(Problem details) Below are the records; give again exactly the line with "واکنش نمادین کنسولگری", the line with "[eitaa share link] (269, 2000)", and each line that lies between them, and nothing besides.

========

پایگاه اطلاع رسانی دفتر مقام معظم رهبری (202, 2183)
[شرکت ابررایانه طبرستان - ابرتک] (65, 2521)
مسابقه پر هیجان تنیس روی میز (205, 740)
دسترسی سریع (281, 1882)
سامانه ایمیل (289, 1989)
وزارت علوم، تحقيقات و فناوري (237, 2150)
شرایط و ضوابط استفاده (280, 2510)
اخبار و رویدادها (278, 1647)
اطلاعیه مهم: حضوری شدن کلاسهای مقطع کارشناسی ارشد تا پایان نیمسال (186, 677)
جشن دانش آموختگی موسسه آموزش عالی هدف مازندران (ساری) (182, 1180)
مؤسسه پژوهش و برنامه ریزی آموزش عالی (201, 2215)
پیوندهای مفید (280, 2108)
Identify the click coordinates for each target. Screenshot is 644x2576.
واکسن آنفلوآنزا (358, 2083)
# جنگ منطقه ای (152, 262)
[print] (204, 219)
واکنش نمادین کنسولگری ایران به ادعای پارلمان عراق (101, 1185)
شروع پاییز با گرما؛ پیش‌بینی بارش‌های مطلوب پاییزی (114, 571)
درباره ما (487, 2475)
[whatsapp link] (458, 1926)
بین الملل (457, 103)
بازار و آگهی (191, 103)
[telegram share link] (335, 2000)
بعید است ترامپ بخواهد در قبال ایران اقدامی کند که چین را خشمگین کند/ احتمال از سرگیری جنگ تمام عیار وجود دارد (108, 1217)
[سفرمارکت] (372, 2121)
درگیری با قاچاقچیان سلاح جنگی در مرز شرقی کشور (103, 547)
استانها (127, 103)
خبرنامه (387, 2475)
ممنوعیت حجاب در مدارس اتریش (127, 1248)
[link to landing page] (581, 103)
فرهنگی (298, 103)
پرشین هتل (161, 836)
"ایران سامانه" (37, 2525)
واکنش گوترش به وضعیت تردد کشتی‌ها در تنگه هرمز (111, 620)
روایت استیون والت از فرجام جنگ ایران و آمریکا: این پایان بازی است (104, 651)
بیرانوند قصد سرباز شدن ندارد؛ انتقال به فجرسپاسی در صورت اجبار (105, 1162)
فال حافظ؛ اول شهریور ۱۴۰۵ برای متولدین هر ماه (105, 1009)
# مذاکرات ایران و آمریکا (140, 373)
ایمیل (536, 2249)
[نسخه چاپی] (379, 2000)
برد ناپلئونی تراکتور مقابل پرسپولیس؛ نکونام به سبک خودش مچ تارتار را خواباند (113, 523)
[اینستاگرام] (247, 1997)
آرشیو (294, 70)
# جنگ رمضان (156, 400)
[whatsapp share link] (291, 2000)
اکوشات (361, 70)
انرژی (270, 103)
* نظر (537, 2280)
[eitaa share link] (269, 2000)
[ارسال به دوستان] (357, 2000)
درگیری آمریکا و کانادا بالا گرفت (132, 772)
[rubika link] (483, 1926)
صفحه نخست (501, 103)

========

(Response)
واکنش نمادین کنسولگری ایران به ادعای پارلمان عراق (101, 1185)
شروع پاییز با گرما؛ پیش‌بینی بارش‌های مطلوب پاییزی (114, 571)
درباره ما (487, 2475)
[whatsapp link] (458, 1926)
بین الملل (457, 103)
بازار و آگهی (191, 103)
[telegram share link] (335, 2000)
بعید است ترامپ بخواهد در قبال ایران اقدامی کند که چین را خشمگین کند/ احتمال از سرگیری جنگ تمام عیار وجود دارد (108, 1217)
[سفرمارکت] (372, 2121)
درگیری با قاچاقچیان سلاح جنگی در مرز شرقی کشور (103, 547)
استانها (127, 103)
خبرنامه (387, 2475)
ممنوعیت حجاب در مدارس اتریش (127, 1248)
[link to landing page] (581, 103)
فرهنگی (298, 103)
پرشین هتل (161, 836)
"ایران سامانه" (37, 2525)
واکنش گوترش به وضعیت تردد کشتی‌ها در تنگه هرمز (111, 620)
روایت استیون والت از فرجام جنگ ایران و آمریکا: این پایان بازی است (104, 651)
بیرانوند قصد سرباز شدن ندارد؛ انتقال به فجرسپاسی در صورت اجبار (105, 1162)
فال حافظ؛ اول شهریور ۱۴۰۵ برای متولدین هر ماه (105, 1009)
# مذاکرات ایران و آمریکا (140, 373)
ایمیل (536, 2249)
[نسخه چاپی] (379, 2000)
برد ناپلئونی تراکتور مقابل پرسپولیس؛ نکونام به سبک خودش مچ تارتار را خواباند (113, 523)
[اینستاگرام] (247, 1997)
آرشیو (294, 70)
# جنگ رمضان (156, 400)
[whatsapp share link] (291, 2000)
اکوشات (361, 70)
انرژی (270, 103)
* نظر (537, 2280)
[eitaa share link] (269, 2000)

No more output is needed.